This really pisses me off. Bear stearns fall could have been prevented if the discount window was opened to them earlier. Yes they had less than reputable paper on the balance sheet but they say that most of it was written off. This was a liquidity crisis and if the fed had provided the liquidity to them as it did to commercial banks, Bear would have most likely survived. Having seen the building and trading floors…it boggles my mind that the real estate and equipment are worth over a billion but they got $2/share. Fed too slow. Now as many as 10,000 smart folks will not only loose their jobs but have wiped out pension accounts.

I am starting to think that $2 per share was just a made up number. Since JMP could not offer $0, and $1 seems like a joke…$2 was the next best. I will be surprised to see how JPM arrived at $2 per share from the book value of $84 that BSC supposedly had last Friday.

1moreQ Wrote: ------------------------------------------------------- > This really pisses me off. > > Bear stearns fall could have been prevented if the > discount window was opened to them earlier. Yes > they had less than reputable paper on the balance > sheet but they say that most of it was written > off. This was a liquidity crisis and if the fed > had provided the liquidity to them as it did to > commercial banks, Bear would have most likely > survived. Having seen the building and trading > floors…it boggles my mind that the real estate > and equipment are worth over a billion but they > got $2/share. well, what do you think their total liabilities are? it’s scary to think that the $2.00/share offer might be what seals the deal, but that might be what the bank’s really worth. i’m sure JPM had a good look at bear’s books before they made the offer.

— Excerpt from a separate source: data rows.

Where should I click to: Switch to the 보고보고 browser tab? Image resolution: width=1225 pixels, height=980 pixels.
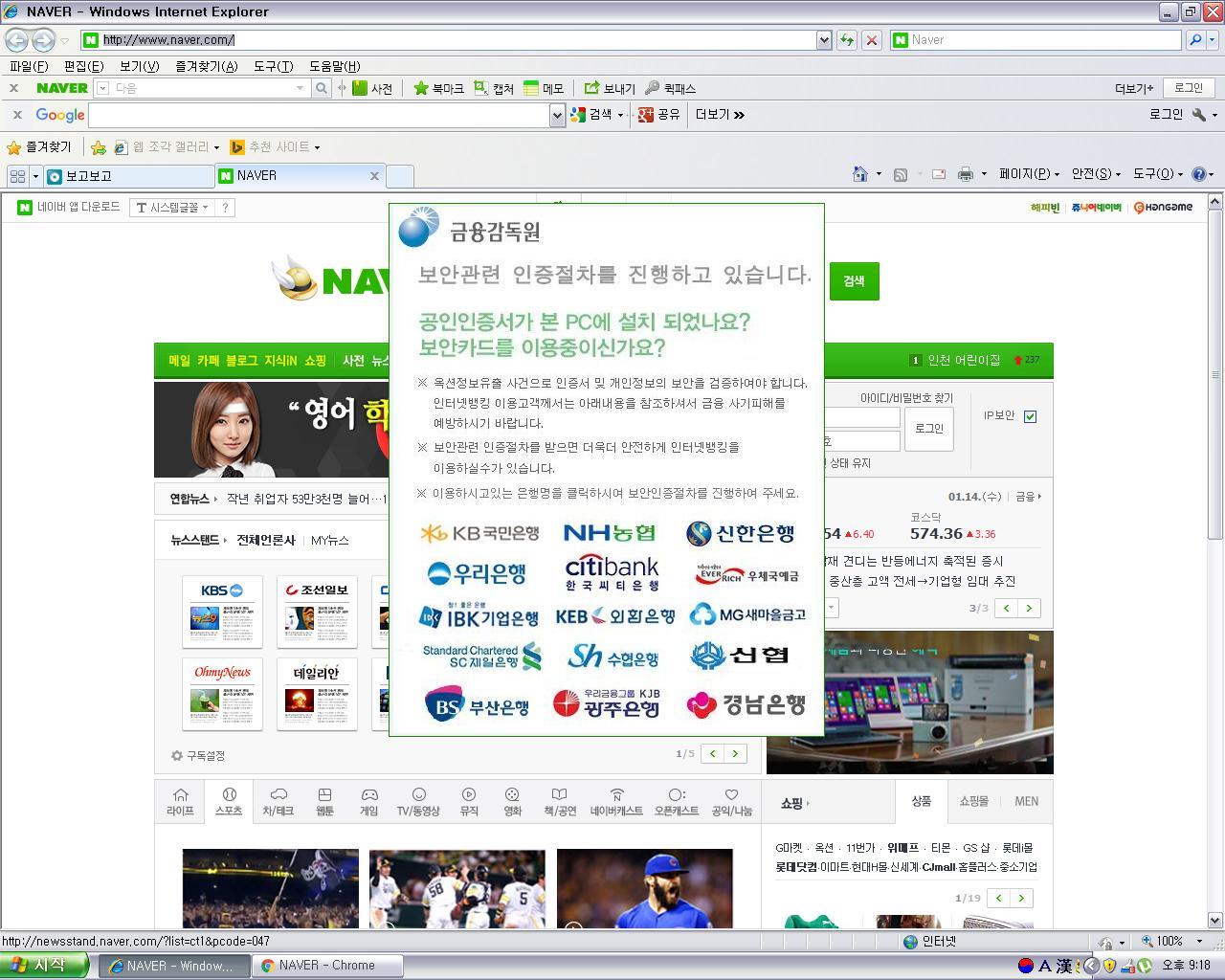[128, 176]
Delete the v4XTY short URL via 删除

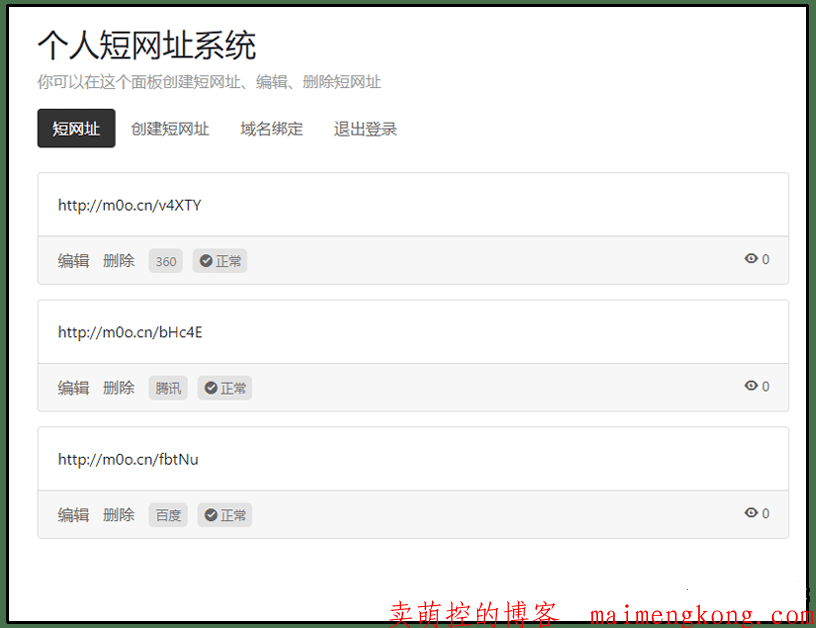(118, 261)
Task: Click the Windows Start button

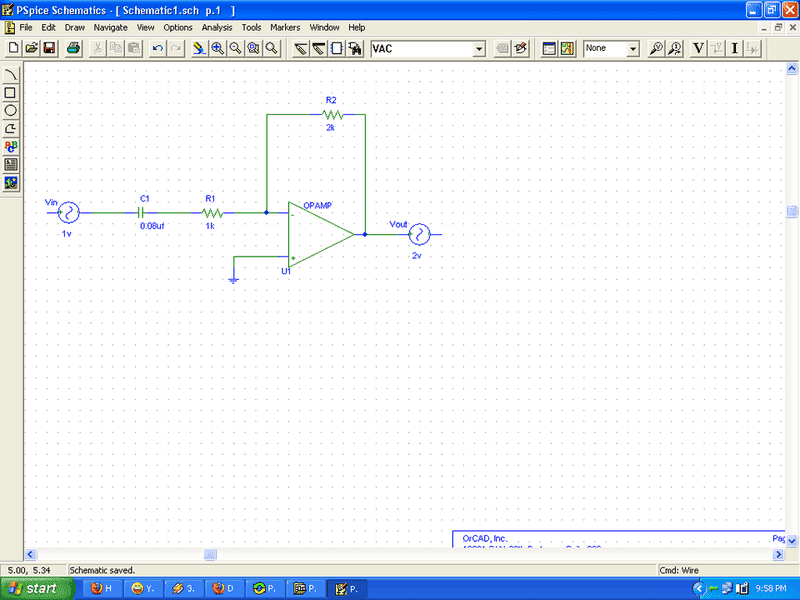Action: click(33, 588)
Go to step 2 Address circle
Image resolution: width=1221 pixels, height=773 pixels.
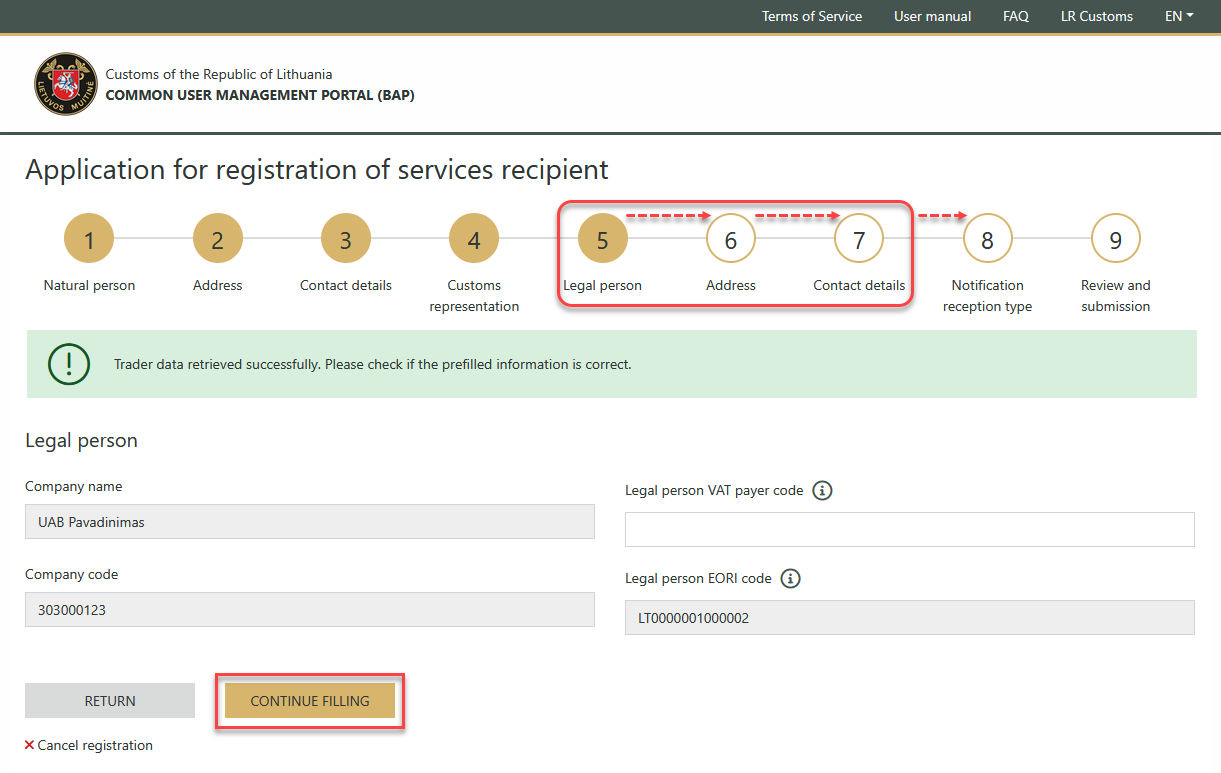pyautogui.click(x=217, y=239)
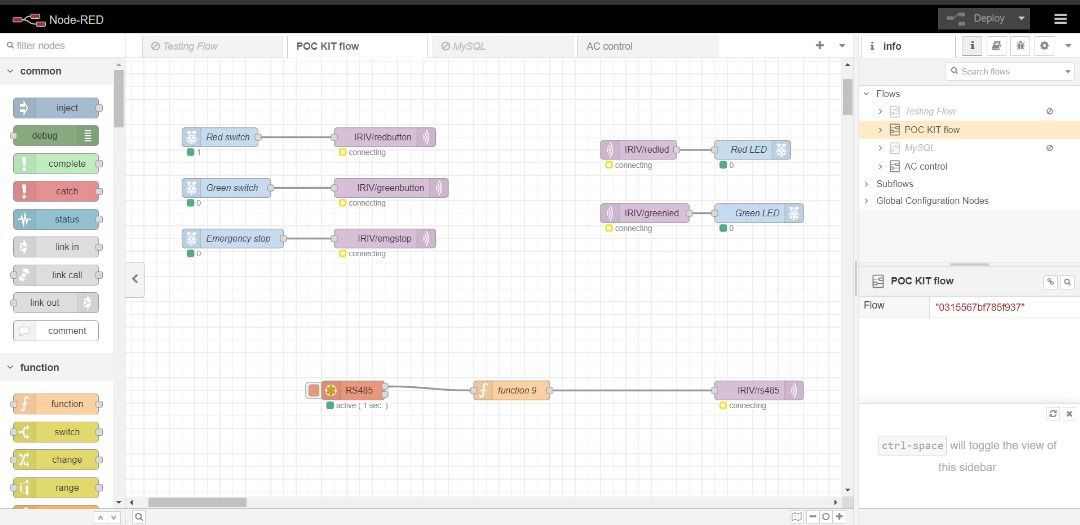
Task: Click the zoom out button in footer
Action: [x=812, y=517]
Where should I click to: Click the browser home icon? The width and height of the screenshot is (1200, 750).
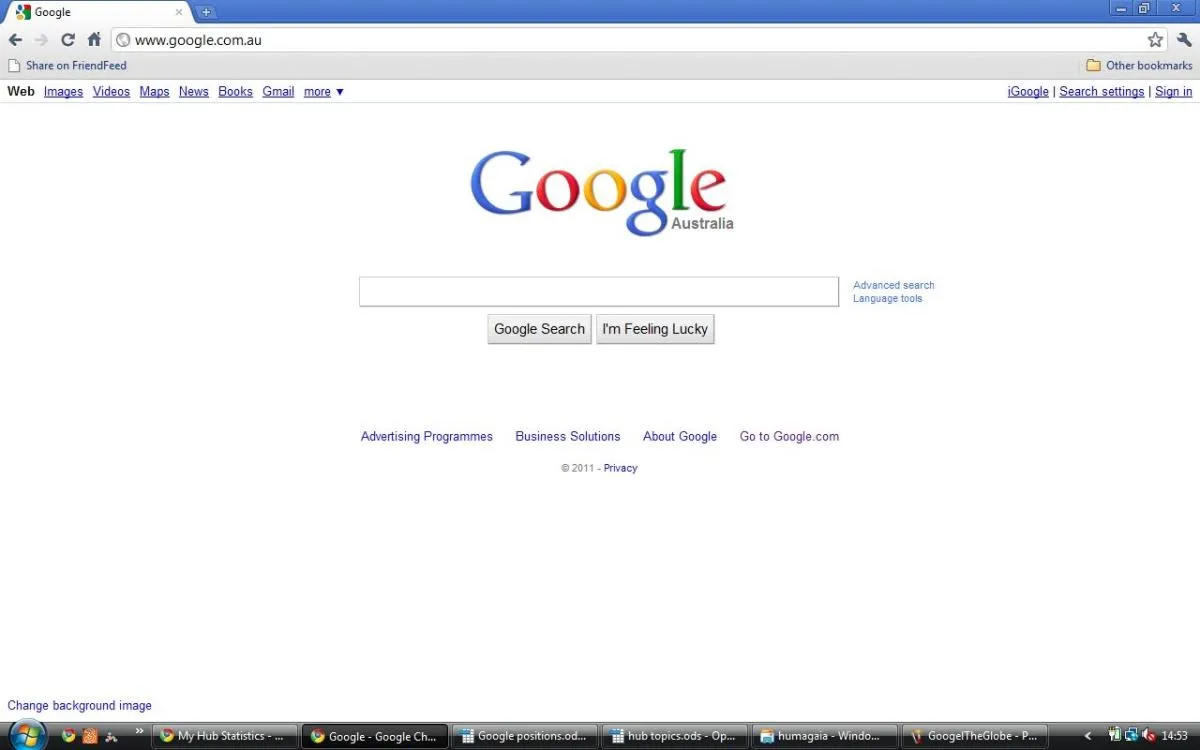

wanderingcfa Wrote: ------------------------------------------------------- > I am starting to think that $2 per share was just > a made up number. Since JMP could not offer $0, > and $1 seems like a joke…$2 was the next best. > > I will be surprised to see how JPM arrived at $2 > per share from the book value of $84 that BSC > supposedly had last Friday. It’s not $2/share, it’s roughly .05 shares of JPM, which at the time was roughly $2.

Yea, that’s what I meant. Still, effectively little value.

Ok can someone please explain to me - BS owns a building in midtown which is worth over a billion dollars. Yes BS was just bought at less than 1/4 billion. How can that be? Do they really have such gigantic liabilities that they offset all of their assets including the real estate?